**EXERCISE DESCRIPTION:**
Pull every line holding the word "This" out of the data and copy it.

[SUPPLIED ENTRIES Boundary: Start]

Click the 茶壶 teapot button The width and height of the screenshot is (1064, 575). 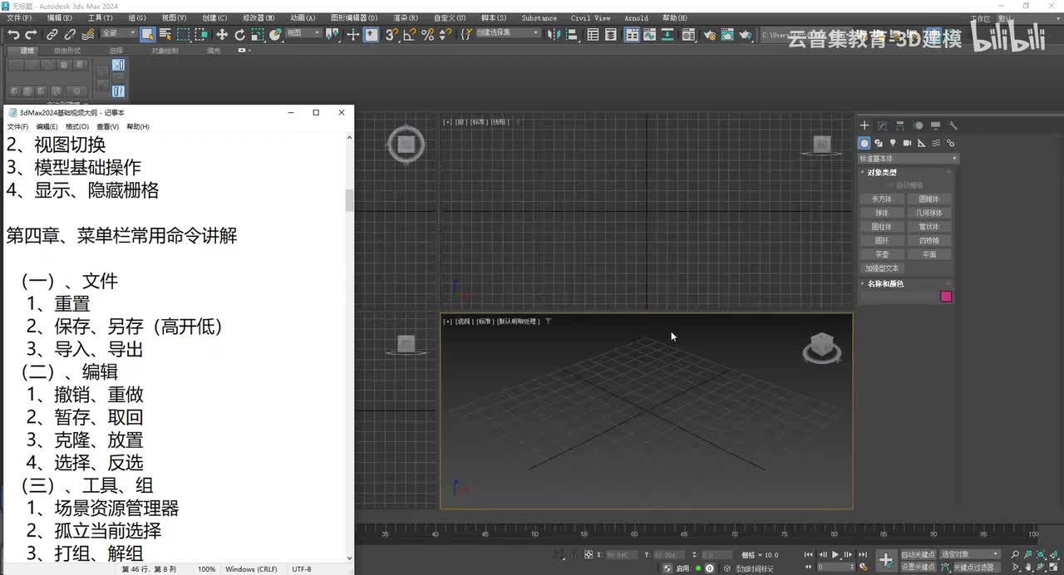(x=881, y=254)
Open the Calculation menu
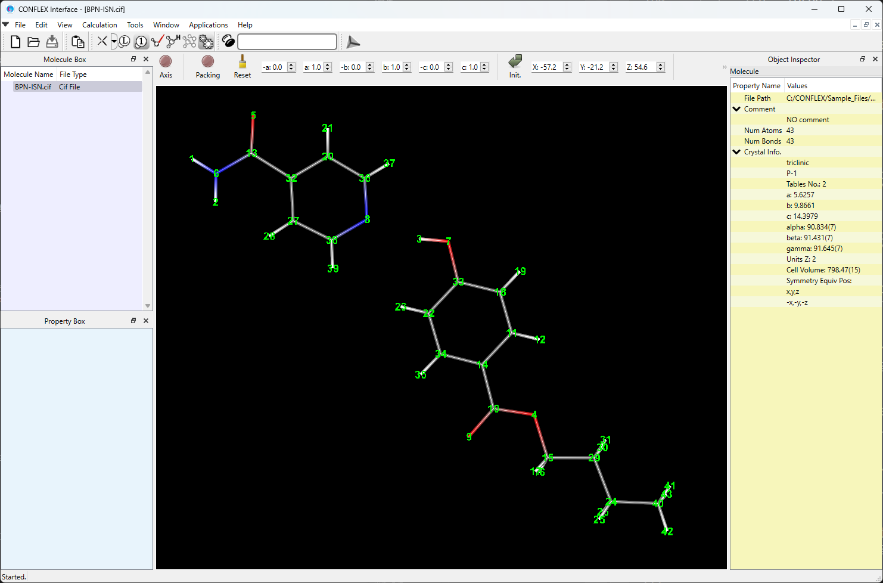Viewport: 883px width, 583px height. 100,25
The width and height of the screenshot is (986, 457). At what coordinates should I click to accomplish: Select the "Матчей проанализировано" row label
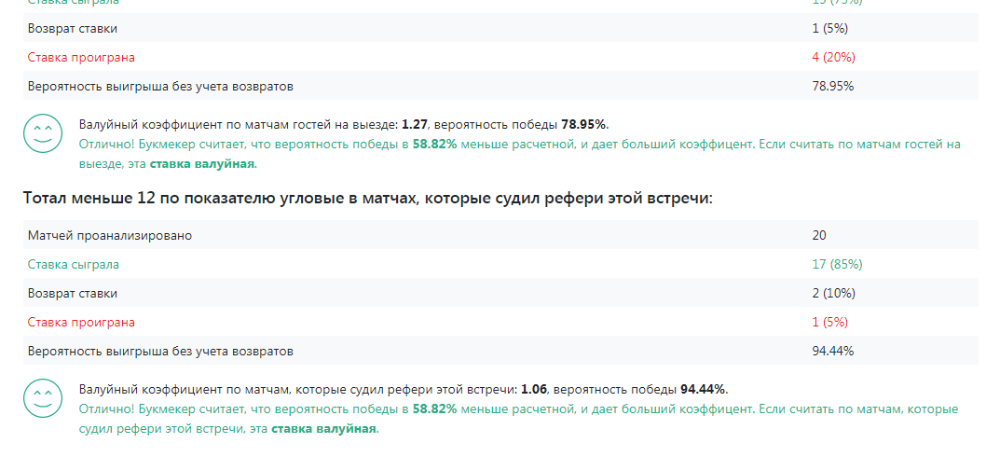click(x=110, y=235)
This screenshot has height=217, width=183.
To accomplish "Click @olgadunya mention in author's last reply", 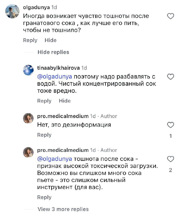I will [x=54, y=159].
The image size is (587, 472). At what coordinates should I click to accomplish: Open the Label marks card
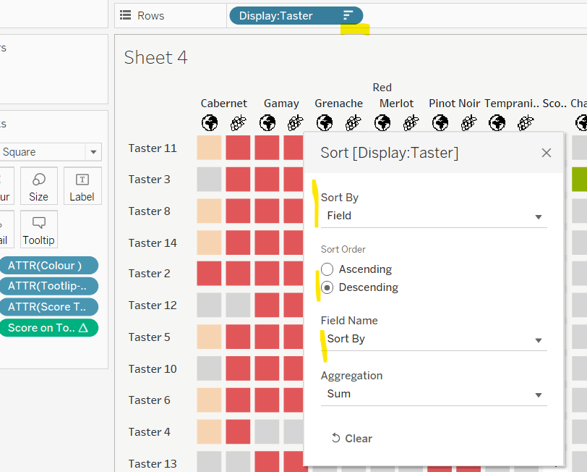pos(82,186)
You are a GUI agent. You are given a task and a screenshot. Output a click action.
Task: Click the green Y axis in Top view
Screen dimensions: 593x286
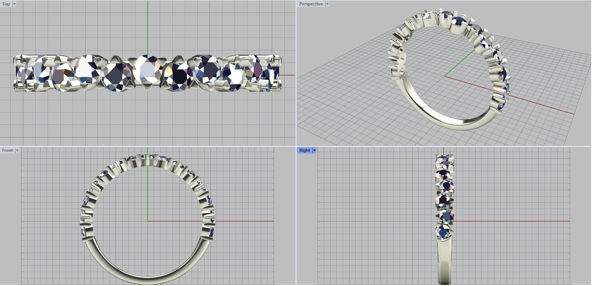(148, 26)
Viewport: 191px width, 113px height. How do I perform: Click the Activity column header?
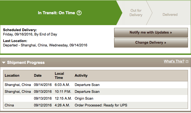coord(81,75)
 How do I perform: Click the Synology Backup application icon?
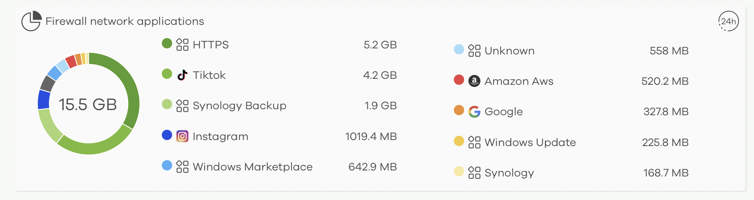coord(182,106)
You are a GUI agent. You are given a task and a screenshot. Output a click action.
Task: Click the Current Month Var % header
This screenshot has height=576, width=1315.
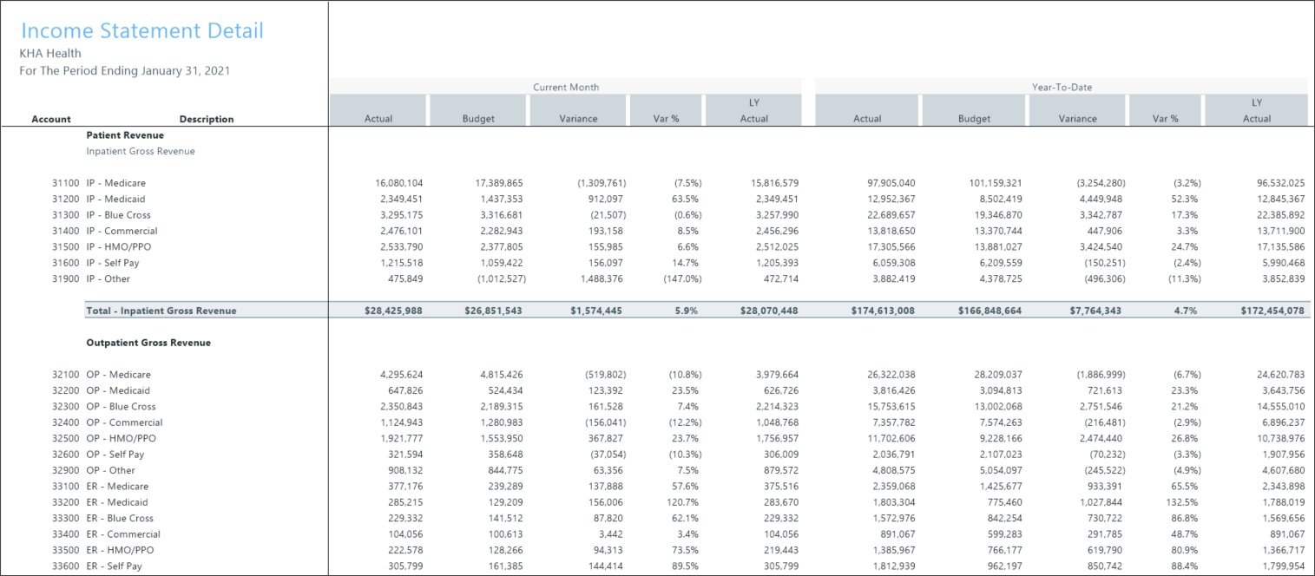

[SUPPLIED ENTRIES Boundary: End]

**EXERCISE ANSWER:**
This screenshot has height=217, width=183.
This screenshot has height=576, width=1315.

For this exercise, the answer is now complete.